The [UNSW-NB15](https://www.unsw.adfa.edu.au/unsw-canberra-cyber/cybersecurity/ADFA-NB15-Datasets/) is one such dataset created by the Australian Centre for Cyber Security (ACCS) to provide a comprehensive network based data set which can reflect modern network traffic scenarios. You can find more details about the dataset on [its homepage](https://www.unsw.adfa.edu.au/unsw-canberra-cyber/cybersecurity/ADFA-NB15-Datasets/).

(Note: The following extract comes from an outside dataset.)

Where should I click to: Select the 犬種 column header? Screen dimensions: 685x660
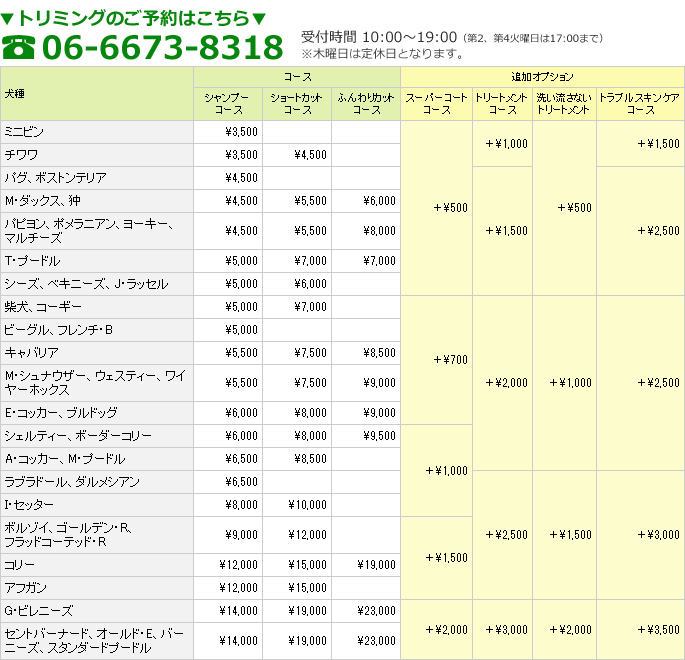[x=15, y=93]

*Performance considerations:* FPGAs are commonly used for implementing high-performance packet processing systems that still provide a degree of programmability. To avoid introducing bottlenecks on the network, the DNN implementation must be capable of detecting malicious ones at line rate, which can be millions of packets per second, and is expected to increase further as next-generation networking solutions provide increased
throughput. This is a good reason to consider FPGA acceleration for this particular use-case.

## Outline
-------------

TODO reorder

* [Define Helper Functions and Parameters ](#auxilary_&_parameters)
* [Define the quantized MLP model class](#create_model)
* [Define the Train and Test methods](#train_test) 
* [Define the Loss and Optimizer](#loss_optimizer)
* [Load the UNSW_NB15 dataset](#load_dataset)
* [Train, Test and see the Loss](#train_test_loss)
* [Change the model structure after training](#change_model)
* [Brevitas export](#brevitas_export)

## Initial setup

Let's start by making sure we have all the Python packages we'll need for this notebook.

In [1]:
!pip install --user pandas
!pip install --user scikit-learn
!pip install --user tqdm



## Define the Quantized MLP model <a id='1create_model'></a>

We'll now define an MLP model that will be trained to perform inference with quantized weights and activations.
For this, we'll use the quantization-aware training (QAT) capabilities offered by[Brevitas](https://github.com/Xilinx/brevitas).

Our MLP will have four fully-connected (FC) layers in total: three hidden layers with 64 neurons, and a final output layer with a single output, all using 2-bit weights. We'll use 2-bit quantized ReLU activation functions, and apply batch normalization between each FC layer and its activation.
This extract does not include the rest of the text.